This weekend is a quiet one, as we’re about to enter the final few weeks of term at both Bryan’s “normal” school and dance school. As Bryan’s social secretary (a prestigious role that I got after an intensive recruitment process), I’m having to organise it all; making sure he gets to the right place on the right day, and making sure he’s got everything he needs, is a job in itself. He deserves all this fun, so I’m not going to argue that one.
Summer holidays are fast approaching and, like parents throughout history, I’m having to juggle my working hours and time with my son. I can’t be off work for the entire six weeks; to be fair, I don’t think I’d want to be, and neither would Bryan – he likes more company than just me all the time, and I like to keep my mind active. He has a holiday camp that he enjoys going to a couple of times a week, as well as spending time with his nan and granddad – oh, and me, of course.

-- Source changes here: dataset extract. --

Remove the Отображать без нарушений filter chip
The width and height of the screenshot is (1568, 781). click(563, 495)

When I was a child, I spent a lot of time in the holidays with my nan and granddad. I was raised by two parents, and they spread their time across the year as carefully as they could – we always had time together in the summer holidays – but, like me, they both had to work, so a lot of my time was with my nan and granddad Munson during the day. I enjoyed it; they were loving, kind people, who treated me with utter love – it was the simple pleasures I enjoyed; going to the shops with my nan, listening to my granddad complain if anyone unexpected came to the door, listening to Terry Wogan on the radio (hey, it was part of my routine – don’t knock it).

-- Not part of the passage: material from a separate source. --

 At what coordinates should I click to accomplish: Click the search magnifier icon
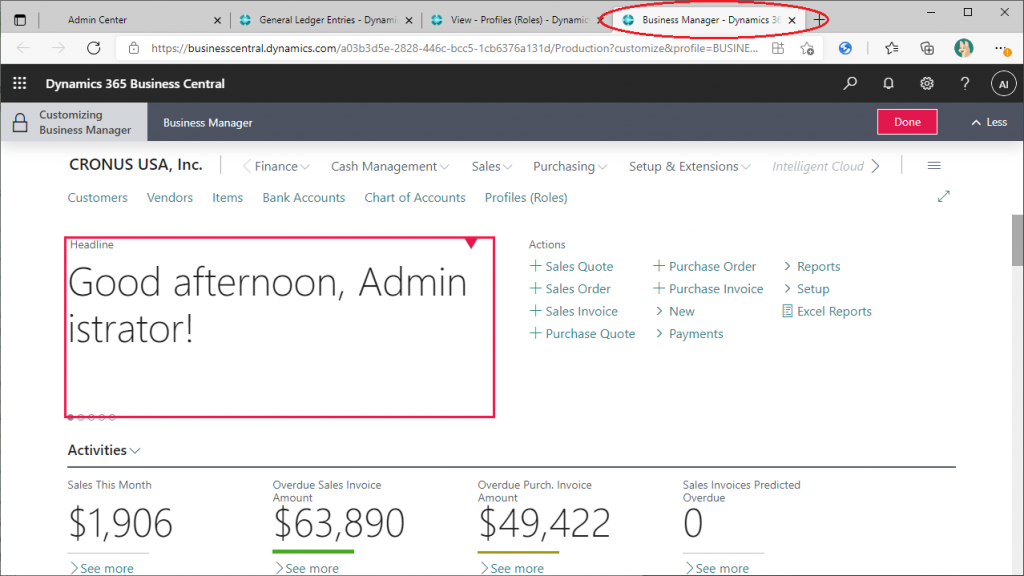(850, 84)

I suspect Bryan will have similar memories of his childhood when he’s an adult – and, I hope, I’ll be able to help with his children if he decides to have them. The simple pleasures of spending time with his nan and granddad, going to mini-golf, the arcades, or the bouncy castles with me, and spending time with his friends. He’s going to Thorpe Park soon, and I suspect that will be a core memory before the day is out.
I’m quite content with a simple, quiet life, but I also respect Bryan’s love of activities – it’s brilliant that he likes things like dance, and that he’s channelling his energies into things that he’s passionate about. For as long as he loves dance (and it could well be a long time), I’ll be his courier, supporter, and cheerleader; that’s the very least I can do.
But first, we’ve got a simple weekend ahead; on Sunday, we intend to potter – there’s not many opportunities to do that, so I’m making the most of it. It’s fun to just spend time together, although as he gets older, those reduce slightly. I’m going through a period of adjustment as that happens; he doesn’t seem to want to pull away completely (thank heavens) but needs his own time. Who am I to judge? That’s healthy, but if he also chooses to spend some of his week with me, then that can only be a good thing – something I’m thankful for,
Being a parent is hard; am I spending enough time with him? Am I smothering him with too much attention? I hope the balance is okay; I’ll make mistakes along the way, but I’ve learnt all too recently that it’s okay to make mistakes, as long as you learn from them. Children can be more forgiving than I realised, and when I’ve made a daft mistake, it’s often Bryan who is the first to notice – and the first to forgive. I’m lucky to be related to such a young man, and it certainly makes me determined to strive for days when it’s good and fun. For us (thankfully), it’s always good and it’s always fun. I love being a dad.